Stories
Slash Boxes
Comments

SoylentNews is people

posted by janrinok on Friday April 21 2023, @09:06AM   Printer-friendly

The Hyena code is able to handle amounts of data that make GPT-style technology run out of memory and fail:

In a paper published in March, artificial intelligence (AI) scientists at Stanford University and Canada's MILA institute for AI proposed a technology that could be far more efficient than GPT-4 -- or anything like it -- at gobbling vast amounts of data and transforming it into an answer.

Known as Hyena, the technology is able to achieve equivalent accuracy on benchmark tests, such as question answering, while using a fraction of the computing power. In some instances, the Hyena code is able to handle amounts of text that make GPT-style technology simply run out of memory and fail.

"Our promising results at the sub-billion parameter scale suggest that attention may not be all we need," write the authors. That remark refers to the title of a landmark AI report of 2017, 'Attention is all you need'. In that paper, Google scientist Ashish Vaswani and colleagues introduced the world to Google's Transformer AI program. The transformer became the basis for every one of the recent large language models.

But the Transformer has a big flaw. It uses something called "attention," where the computer program takes the information in one group of symbols, such as words, and moves that information to a new group of symbols, such as the answer you see from ChatGPT, which is the output.

That attention operation -- the essential tool of all large language programs, including ChatGPT and GPT-4 -- has "quadratic" computational complexity (Wiki "time complexity" of computing). That complexity means the amount of time it takes for ChatGPT to produce an answer increases as the square of the amount of data it is fed as input.

At some point, if there is too much data -- too many words in the prompt, or too many strings of conversations over hours and hours of chatting with the program -- then either the program gets bogged down providing an answer, or it must be given more and more GPU chips to run faster and faster, leading to a surge in computing requirements.
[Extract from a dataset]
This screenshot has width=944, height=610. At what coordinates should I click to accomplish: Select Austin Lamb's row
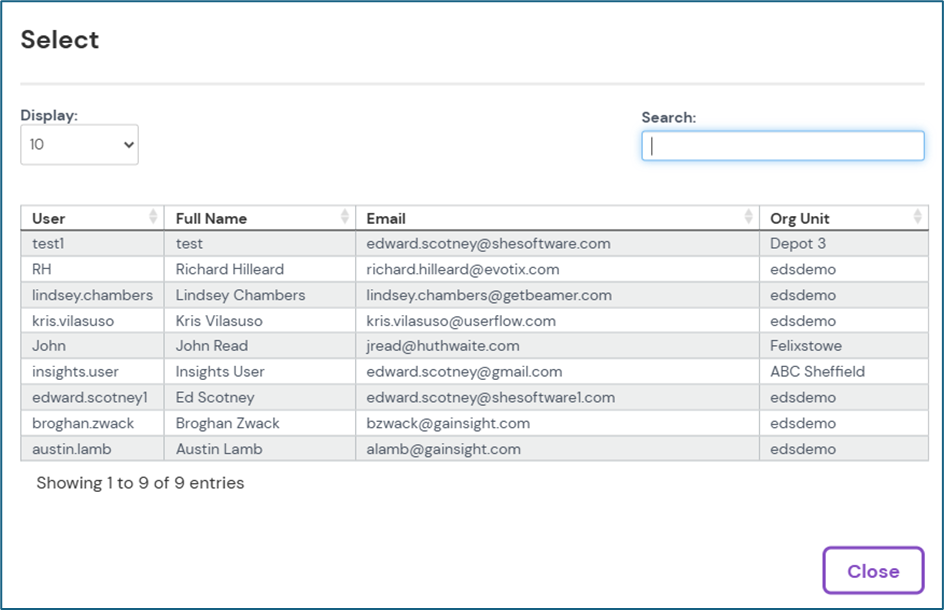coord(219,449)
In the new paper, 'Hyena Hierarchy: Towards Larger Convolutional Language Models', posted on the arXiv pre-print server, lead author Michael Poli of Stanford and his colleagues propose to replace the Transformer's attention function with something sub-quadratic, namely Hyena.

[...] The paper's contributing authors include luminaries of the AI world, such as Yoshua Bengio, MILA's scientific director, who is a recipient of a 2019 Turing Award, computing's equivalent of the Nobel Prize. Bengio is widely credited with developing the attention mechanism long before Vaswani and team adapted it for the Transformer.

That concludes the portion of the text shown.